▶ [PROBLEMS TO SOLVE]
(a) In the thread about installing the V60 cradle, rewrite the passage that begins at "## spec33 (Feb" and stops after "the eject box.", putting "cradle" in place of "eject box".
(b) For each statement, say yes or no depending on whether it agrees with the thread about installing the V60 cradle, and quote the words that decide it: (i) The dealer asked $400 and two days to install the cradle. (ii) The parts arrived in a single box. (iii) The price given for the eject box was $160.00 plus tax.

▶ [GIVEN TEXT]
══════════
# Installing the V60 cradle in a 540i



## BillB (May 11, 2004)

*Installing the V60 cradle in a 545i*

Has anyone installed the V60 cradle in their car? I have the mount but no instructions. The dealer wanted $400 and two days to install it. Is there a write up on how to? Any help would be great.
Thanks 
Bill Brennan 
[email protected]


----------



## Sands (Apr 7, 2004)

What is the part number on the v60 cup?


----------



## BillB (May 11, 2004)

It came in two boxes. 51 16 7 060 175 and 2507-201-032-51
Thanks


----------



## spec33 (Feb 27, 2004)

BillB said:


> It came in two boxes. 51 16 7 060 175 and 2507-201-032-51
> Thanks


Can I borrow your post for a question. What is the price of the eject box.


----------



## BillB (May 11, 2004)

$160.00 plus tax.


----------



## elbert (Mar 28, 2002)

Are you talking about the motorola hang-up cup, or the BMW CPT9000 eject box?


----------



## jeffnin (Jun 30, 2003)

BillB said:


> Has anyone installed the V60 cradle in their car? I have the mount but no instructions. The dealer wanted $400 and two days to install it. Is there a write up on how to? Any help would be great.
══════════
▶ [ENTRIES]
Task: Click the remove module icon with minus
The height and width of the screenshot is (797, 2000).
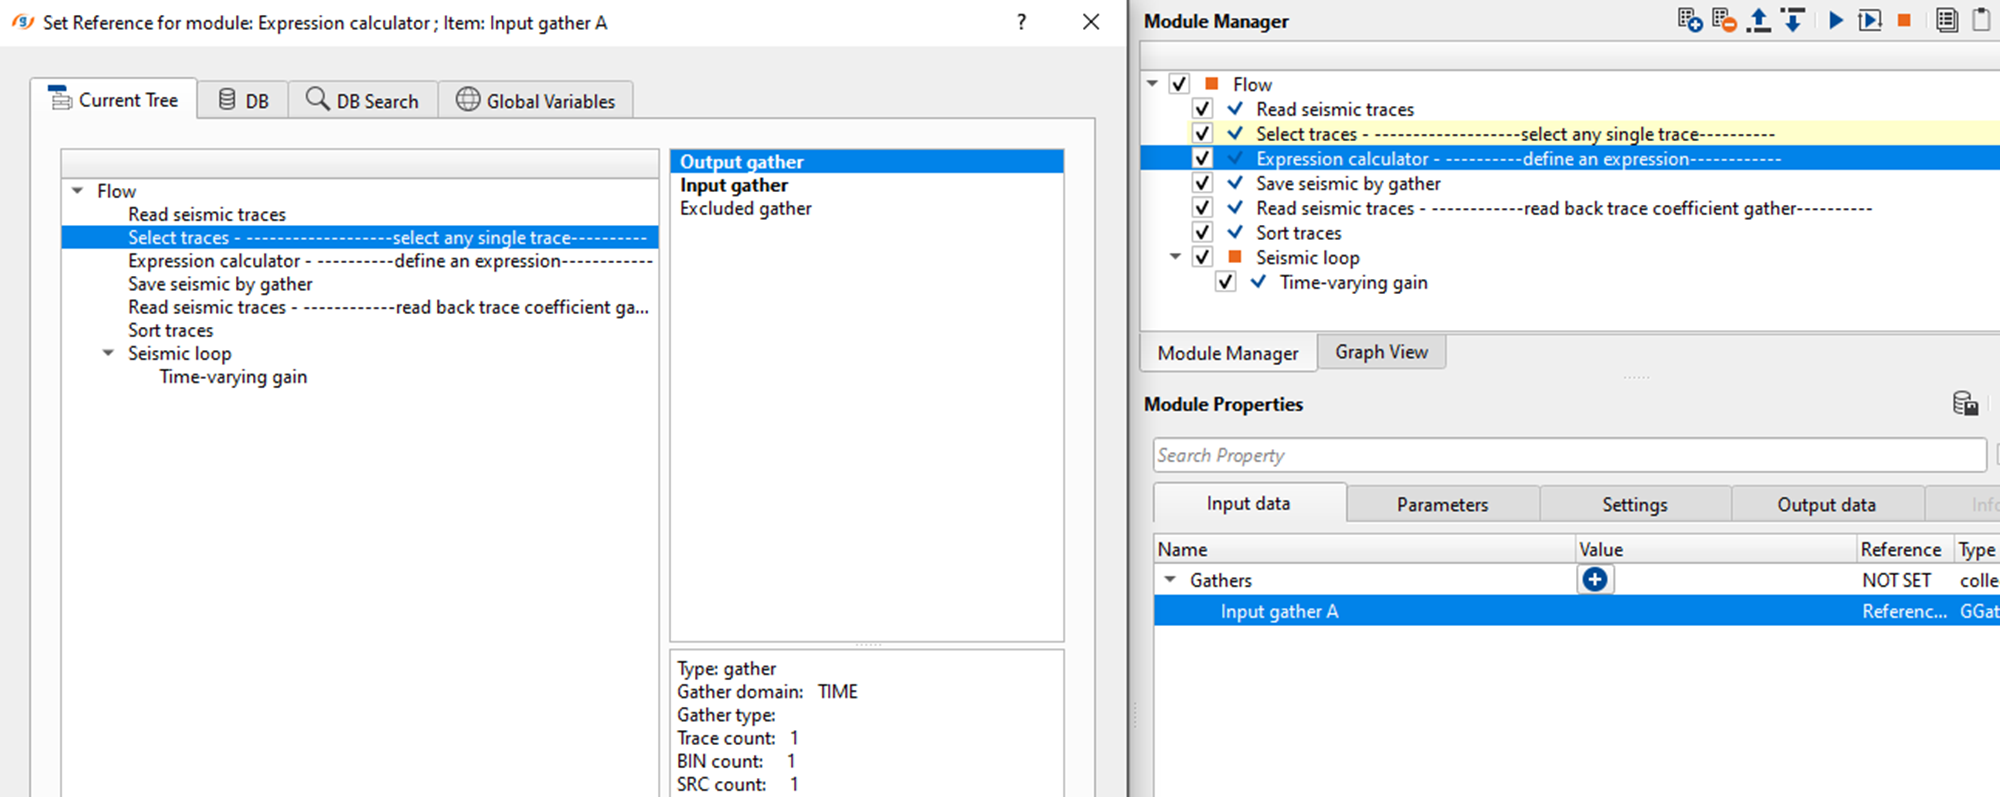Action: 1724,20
══════════
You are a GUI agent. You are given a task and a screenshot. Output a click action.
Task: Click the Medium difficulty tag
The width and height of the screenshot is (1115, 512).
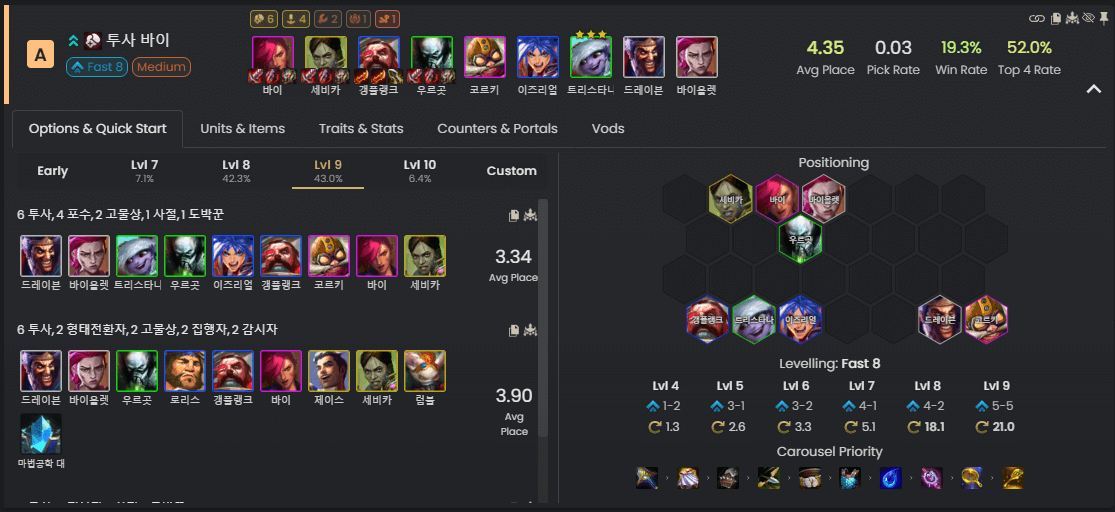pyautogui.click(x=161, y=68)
══════════
▶ [TASK ANSWERS]
(a)
## spec33 (Feb 27, 2004)

BillB said:


> It came in two boxes. 51 16 7 060 175 and 2507-201-032-51
> Thanks


Can I borrow your post for a question. What is the price of the cradle.

(b)
(i) Yes: "The dealer wanted $400 and two days to install it."
(ii) No: "It came in two boxes."
(iii) Yes: "$160.00 plus tax."